Companies with large, mobile workforces—typically found in the transportation, telecom, construction, and services industries—are reaping the benefits of a combination of two technologies that provide a unique and potent method of keeping track of workers, improving efficiency, and even protecting entities from dishonest outsiders.
Take the case of Republic Services, a Houston waste-disposal company with 12,700 employees in 80 markets spread across 22 states. It has been using the Internet and Global Positioning System (GPS) for the past two years to optimize mapped delivery routes and provide drivers with as much data as possible. This data prevents trash services from being derailed or detained by traffic accidents or weather-related issues.
The first step, according to CIO Lee Twyford, was to geocode every customer address via the GPS, using latitude and longitude. Geocoding is key to route optimization, which results in driver instructions to take a particular route between points. Route optimization is a good initiative, but as anyone who uses MapQuest can attest, the shortest route in miles is by no means always the best. With the intelligence of the Web and the base optimization abilities via geocoding, Republic’s dispatchers are now effectively routing drivers around traffic jams and other obstacles.
How the technology works
The combination of GPS and the Web works fairly simply. A GPS unit from @Road is hardwired into a vehicle. It has input/output ports for a PDA or laptop device. The GPS unit collects information that is manually input by truck personnel (such as signature capture for customer proof of delivery, inventory used at a job, and time spent at a site).
Firmware on the device then automatically logs in information such as the location, date, time, and speed at which the vehicle is traveling. Both pools of information are available to company personnel over a Web interface.
Republic has @Road’s product working in 61 trucks. Forty vehicles are in the “roll-off” group, which are units that pick up large debris from construction sites and haul it to landfills.
Republic pays $48 monthly per vehicle for the service, and hardware costs about $360 per unit. Wireless airtime runs about $10 per unit per month. (The company has deals with AT&T Wireless, Verizon, Nextel, Cingular, Canadian carrier Telus Mobility, and some smaller carriers.) The $20 activation fee can be waived for large purchases, according to J.D. Fay, @Road’s vice president of corporate affairs and corporate council.

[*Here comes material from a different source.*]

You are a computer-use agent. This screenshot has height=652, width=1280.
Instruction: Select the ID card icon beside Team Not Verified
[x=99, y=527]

ROI hits several business goals
The technology impact was immediate, according to Republic area president Bill Linthicum. “The initial benefit was increased productivity of between 5 to 10 percent,” he said. “We found immediate results in being able to locate vehicles when we had containers that needed immediate service. We also benefited by the drivers’ knowing we were tracking their movement and excessive idle times.”
The technology also provided the company with a sales tool—it can now offer base pricing on service times if a customer’s site takes an excessive amount of time to service due to security reasons or equipment location.

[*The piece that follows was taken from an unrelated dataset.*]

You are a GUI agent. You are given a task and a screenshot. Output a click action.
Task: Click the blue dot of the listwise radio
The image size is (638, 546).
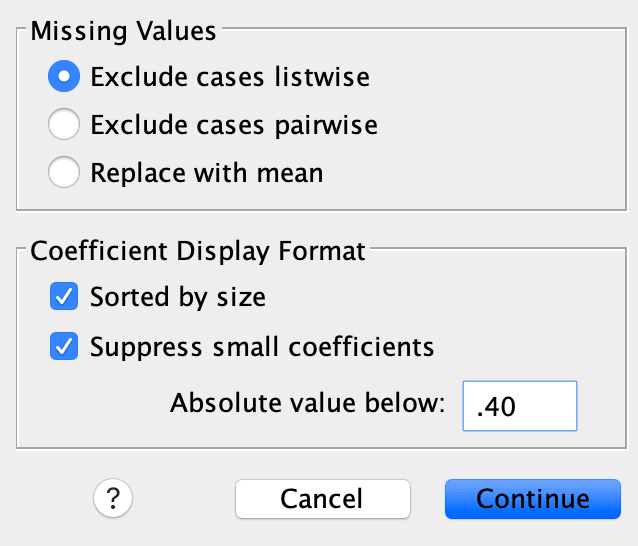click(64, 76)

There are many advantages to the technologies beyond making better time in traffic. Keeping tabs on road crews is vital, according to the company. “It’s a validator; it’s an enforcer that the drivers are actually doing what they were told to do,” said Twyford, Republic’s CIO.
With staff working more efficiently, the company has fewer overtime costs, and if an emergency occurs, the closest available workers with the correct skill sets and physical tools can be dispatched.
The system also helps dispatchers efficiently plan the mobile force’s day: Many companies arrange to do scheduled tasks in the mornings and keep the afternoons free for jobs that pop up, which can constitute 20 to 25 percent of the work the hauler does. Using @Road’s product enables workers to finish the scheduled work faster and get to the afternoon work, which reduces the chances that this later work will stretch past quitting time and result in overtime.
There are several more subtle benefits, as well:
- Fay said that one client reported significant savings in back-office labor because manual input of data logs and related documentation was no longer necessary. Inputting errors also are eliminated, he said.
- Linthicum said having an indisputable record of where trucks are at a certain point enables the company to fight false accident reports. “Many times, we have been able to dispute claims based on the GPS information by showing the vehicle the claim referenced was not in that area at the time the claim occurred,” he explained.
- Since truck information and location can be accessed in real time, maintenance trucks can bring the correct tools and parts to intercept GPS-enable vehicles and perform minor repairs that in the past would have resulted in the truck returning to the garage, Linthicum said.
- Automatic and real-time entry of information into the billing engine results in faster billing and, consequently, faster payment.
A future iteration of the system will enable loads to be weighed, which will translate into another company cost benefit: The total trash weight may mean using one landfill over another—potentially lowering costs and streamlining dispatch procedures. Linthicum added that the company is considering other ways to use the hybrid Web/GPS technology.
“The system paid for itself within a few months,” he said.